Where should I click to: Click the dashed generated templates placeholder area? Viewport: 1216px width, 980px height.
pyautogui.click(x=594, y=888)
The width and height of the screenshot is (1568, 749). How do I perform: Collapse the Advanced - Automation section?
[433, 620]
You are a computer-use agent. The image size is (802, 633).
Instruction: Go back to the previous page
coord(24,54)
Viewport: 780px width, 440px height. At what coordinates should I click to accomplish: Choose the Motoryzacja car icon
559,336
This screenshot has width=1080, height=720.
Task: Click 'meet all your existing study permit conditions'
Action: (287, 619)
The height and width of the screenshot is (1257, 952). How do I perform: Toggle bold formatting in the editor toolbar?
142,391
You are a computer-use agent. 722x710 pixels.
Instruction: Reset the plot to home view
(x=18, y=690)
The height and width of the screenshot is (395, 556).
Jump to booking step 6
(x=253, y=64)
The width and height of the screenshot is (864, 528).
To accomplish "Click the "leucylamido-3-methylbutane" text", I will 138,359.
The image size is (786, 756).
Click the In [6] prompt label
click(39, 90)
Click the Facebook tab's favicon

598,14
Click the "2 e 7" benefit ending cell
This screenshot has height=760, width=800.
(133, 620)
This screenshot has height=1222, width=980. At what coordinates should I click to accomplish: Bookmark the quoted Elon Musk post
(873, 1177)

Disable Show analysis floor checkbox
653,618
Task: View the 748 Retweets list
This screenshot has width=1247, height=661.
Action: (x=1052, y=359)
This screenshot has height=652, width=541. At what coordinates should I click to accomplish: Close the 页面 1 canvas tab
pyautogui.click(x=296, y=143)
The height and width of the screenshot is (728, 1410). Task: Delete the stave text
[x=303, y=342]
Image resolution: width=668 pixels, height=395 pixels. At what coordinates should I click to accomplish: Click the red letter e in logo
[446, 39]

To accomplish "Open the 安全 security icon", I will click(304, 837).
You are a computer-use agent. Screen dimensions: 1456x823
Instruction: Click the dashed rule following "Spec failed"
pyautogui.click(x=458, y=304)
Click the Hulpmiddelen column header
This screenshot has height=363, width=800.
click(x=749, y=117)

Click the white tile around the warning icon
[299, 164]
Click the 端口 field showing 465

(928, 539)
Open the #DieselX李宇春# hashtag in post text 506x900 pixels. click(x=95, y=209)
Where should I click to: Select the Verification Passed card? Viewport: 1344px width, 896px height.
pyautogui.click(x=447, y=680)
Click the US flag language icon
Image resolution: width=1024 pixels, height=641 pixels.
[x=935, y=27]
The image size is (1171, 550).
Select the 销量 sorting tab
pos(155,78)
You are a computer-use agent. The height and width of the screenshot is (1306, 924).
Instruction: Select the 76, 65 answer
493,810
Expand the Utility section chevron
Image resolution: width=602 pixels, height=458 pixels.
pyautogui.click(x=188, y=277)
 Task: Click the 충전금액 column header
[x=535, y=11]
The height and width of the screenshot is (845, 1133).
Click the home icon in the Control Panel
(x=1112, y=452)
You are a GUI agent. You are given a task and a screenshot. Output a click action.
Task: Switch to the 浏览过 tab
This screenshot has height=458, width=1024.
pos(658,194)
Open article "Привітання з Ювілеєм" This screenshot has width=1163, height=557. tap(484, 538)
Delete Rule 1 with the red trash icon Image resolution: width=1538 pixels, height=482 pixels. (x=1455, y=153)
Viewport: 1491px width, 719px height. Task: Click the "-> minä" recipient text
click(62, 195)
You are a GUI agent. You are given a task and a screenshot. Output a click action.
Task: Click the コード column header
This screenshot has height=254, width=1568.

.....

Aim of the task:
Give the material above again in its entirety, exactly as it appears.

The completed task:
Where should I click to: Click the dashed generated templates placeholder area? Viewport: 1216px width, 980px height.
pyautogui.click(x=594, y=888)
The width and height of the screenshot is (1568, 749). How do I perform: Collapse the Advanced - Automation section?
[433, 620]
You are a computer-use agent. The image size is (802, 633).
Instruction: Go back to the previous page
coord(24,54)
Viewport: 780px width, 440px height. At what coordinates should I click to accomplish: Choose the Motoryzacja car icon
559,336
This screenshot has width=1080, height=720.
Task: Click 'meet all your existing study permit conditions'
Action: (287, 619)
The height and width of the screenshot is (1257, 952). How do I perform: Toggle bold formatting in the editor toolbar?
142,391
You are a computer-use agent. 722x710 pixels.
Instruction: Reset the plot to home view
(x=18, y=690)
The height and width of the screenshot is (395, 556).
Jump to booking step 6
(x=253, y=64)
The width and height of the screenshot is (864, 528).
To accomplish "Click the "leucylamido-3-methylbutane" text", I will 138,359.
The image size is (786, 756).
Click the In [6] prompt label
click(39, 90)
Click the Facebook tab's favicon

598,14
Click the "2 e 7" benefit ending cell
This screenshot has height=760, width=800.
(133, 620)
This screenshot has height=1222, width=980. At what coordinates should I click to accomplish: Bookmark the quoted Elon Musk post
(873, 1177)

Disable Show analysis floor checkbox
653,618
Task: View the 748 Retweets list
This screenshot has width=1247, height=661.
Action: (x=1052, y=359)
This screenshot has height=652, width=541. At what coordinates should I click to accomplish: Close the 页面 1 canvas tab
pyautogui.click(x=296, y=143)
The height and width of the screenshot is (728, 1410). Task: Delete the stave text
[x=303, y=342]
Image resolution: width=668 pixels, height=395 pixels. At what coordinates should I click to accomplish: Click the red letter e in logo
[446, 39]

To accomplish "Open the 安全 security icon", I will click(304, 837).
You are a computer-use agent. Screen dimensions: 1456x823
Instruction: Click the dashed rule following "Spec failed"
pyautogui.click(x=458, y=304)
Click the Hulpmiddelen column header
This screenshot has height=363, width=800.
click(x=749, y=117)

Click the white tile around the warning icon
[299, 164]
Click the 端口 field showing 465

(928, 539)
Open the #DieselX李宇春# hashtag in post text 506x900 pixels. click(x=95, y=209)
Where should I click to: Select the Verification Passed card? Viewport: 1344px width, 896px height.
pyautogui.click(x=447, y=680)
Click the US flag language icon
Image resolution: width=1024 pixels, height=641 pixels.
[x=935, y=27]
The image size is (1171, 550).
Select the 销量 sorting tab
pos(155,78)
You are a computer-use agent. The height and width of the screenshot is (1306, 924).
Instruction: Select the 76, 65 answer
493,810
Expand the Utility section chevron
Image resolution: width=602 pixels, height=458 pixels.
pyautogui.click(x=188, y=277)
 Task: Click the 충전금액 column header
[x=535, y=11]
The height and width of the screenshot is (845, 1133).
Click the home icon in the Control Panel
(x=1112, y=452)
You are a GUI agent. You are given a task and a screenshot. Output a click action.
Task: Switch to the 浏览过 tab
This screenshot has height=458, width=1024.
pos(658,194)
Open article "Привітання з Ювілеєм" This screenshot has width=1163, height=557. tap(484, 538)
Delete Rule 1 with the red trash icon Image resolution: width=1538 pixels, height=482 pixels. (x=1455, y=153)
Viewport: 1491px width, 719px height. Task: Click the "-> minä" recipient text
click(62, 195)
You are a GUI agent. You are given a task and a screenshot. Output a click action.
Task: Click the コード column header
This screenshot has height=254, width=1568.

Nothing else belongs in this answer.